An exact transcription of the entries is required, with no images included.
>>
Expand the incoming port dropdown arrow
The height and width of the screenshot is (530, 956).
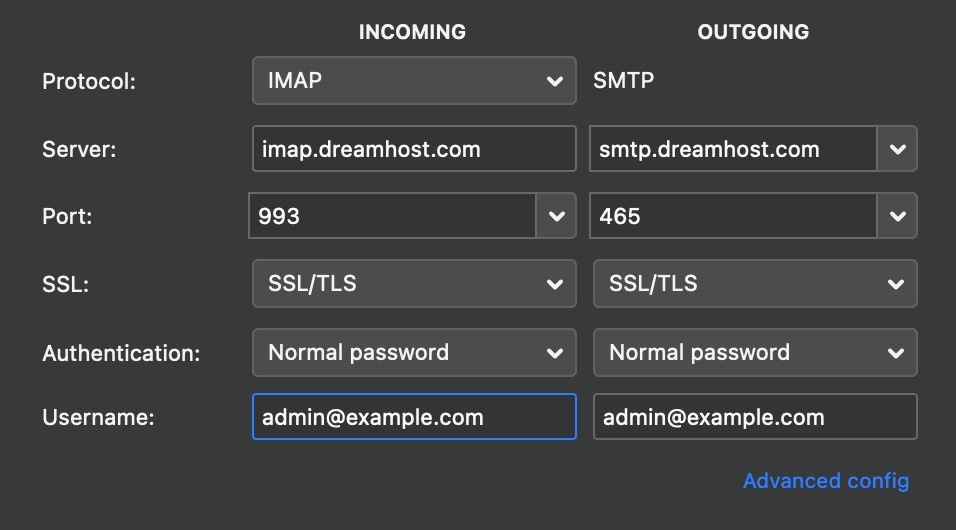556,216
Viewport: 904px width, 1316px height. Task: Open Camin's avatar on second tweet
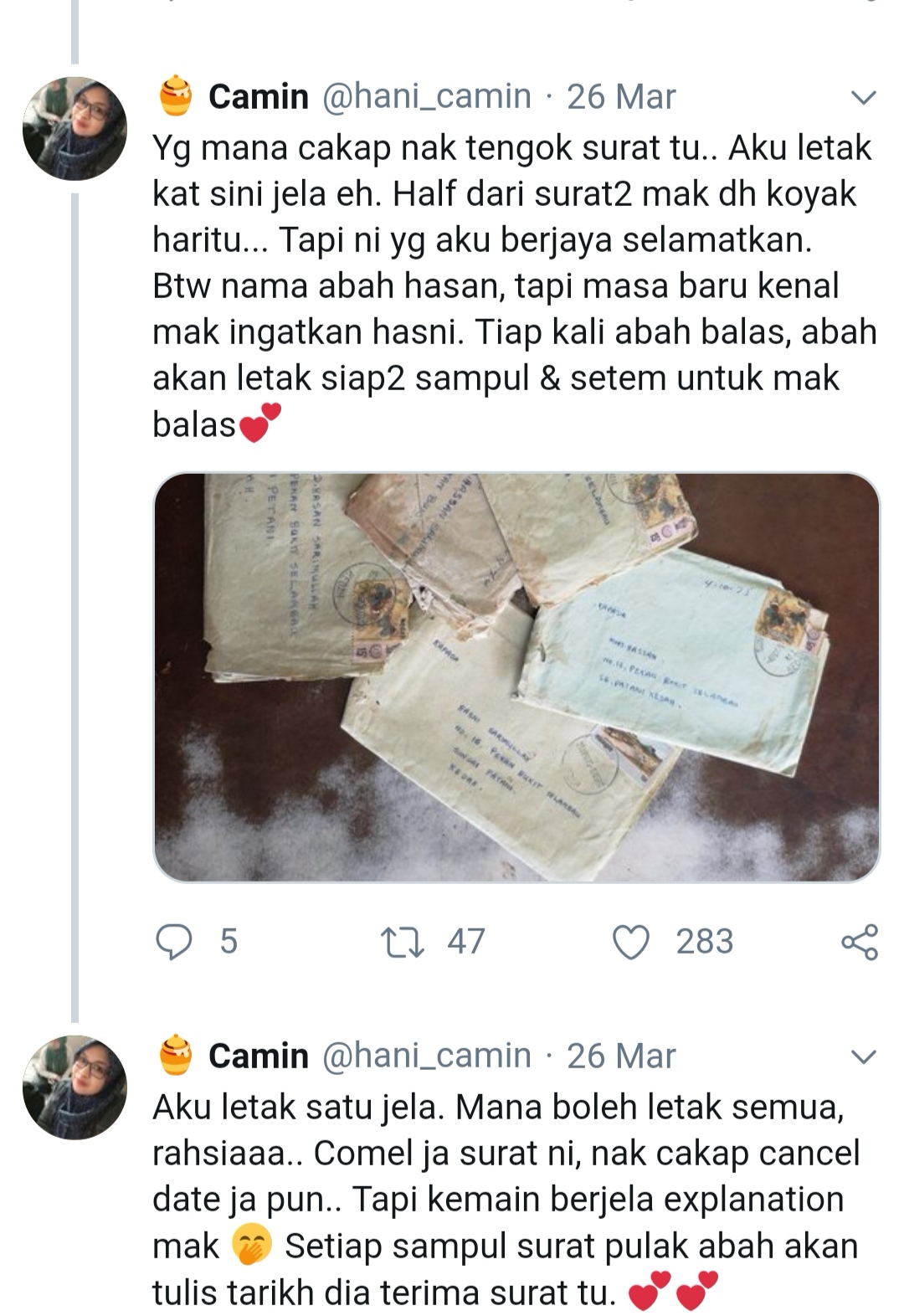[x=74, y=1087]
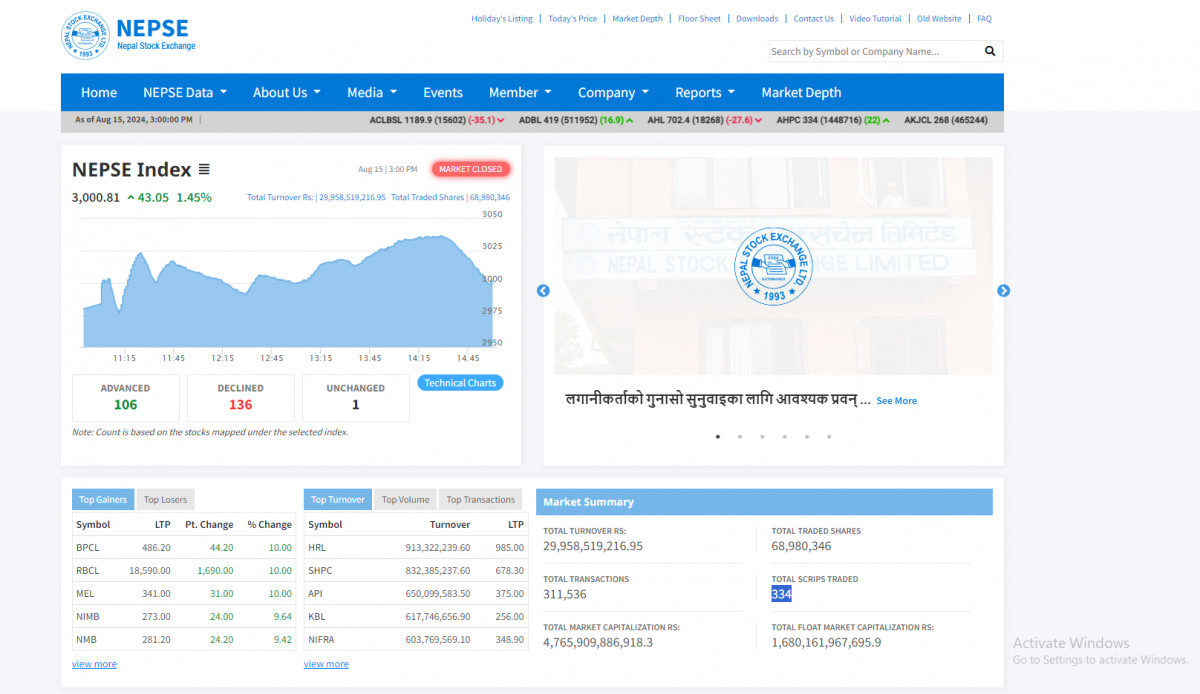Open the Floor Sheet top link
This screenshot has width=1200, height=694.
pos(699,18)
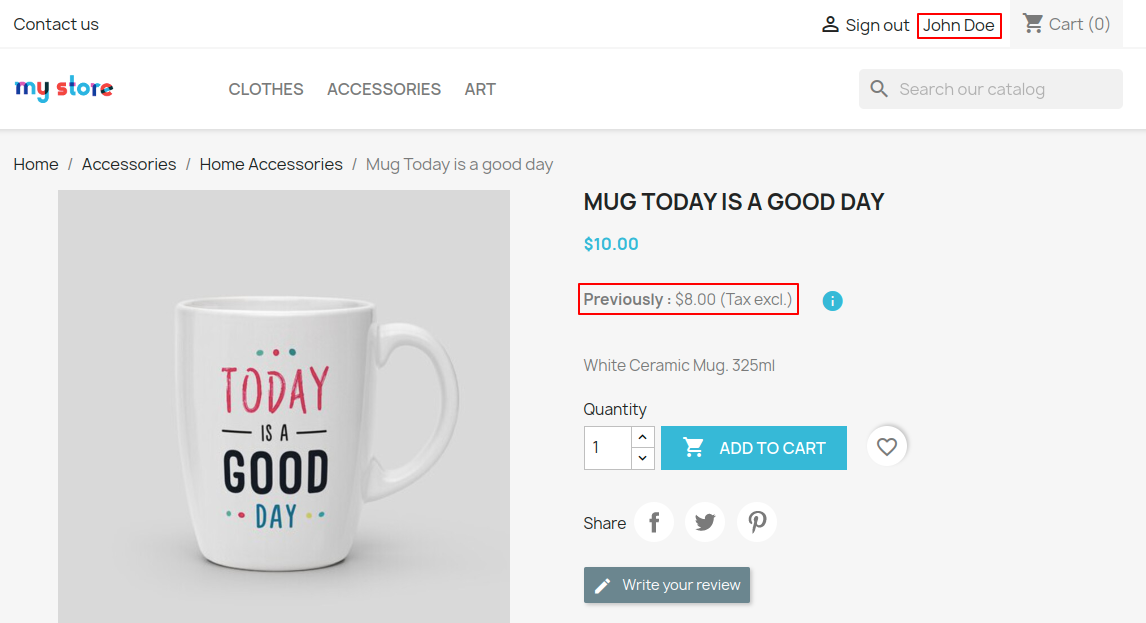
<<
TASK ANSWER —
Expand the incoming port dropdown arrow
The height and width of the screenshot is (530, 956).
556,216
Viewport: 904px width, 1316px height. Task: Open Camin's avatar on second tweet
[x=74, y=1087]
Open the Floor Sheet top link
This screenshot has width=1200, height=694.
pos(699,18)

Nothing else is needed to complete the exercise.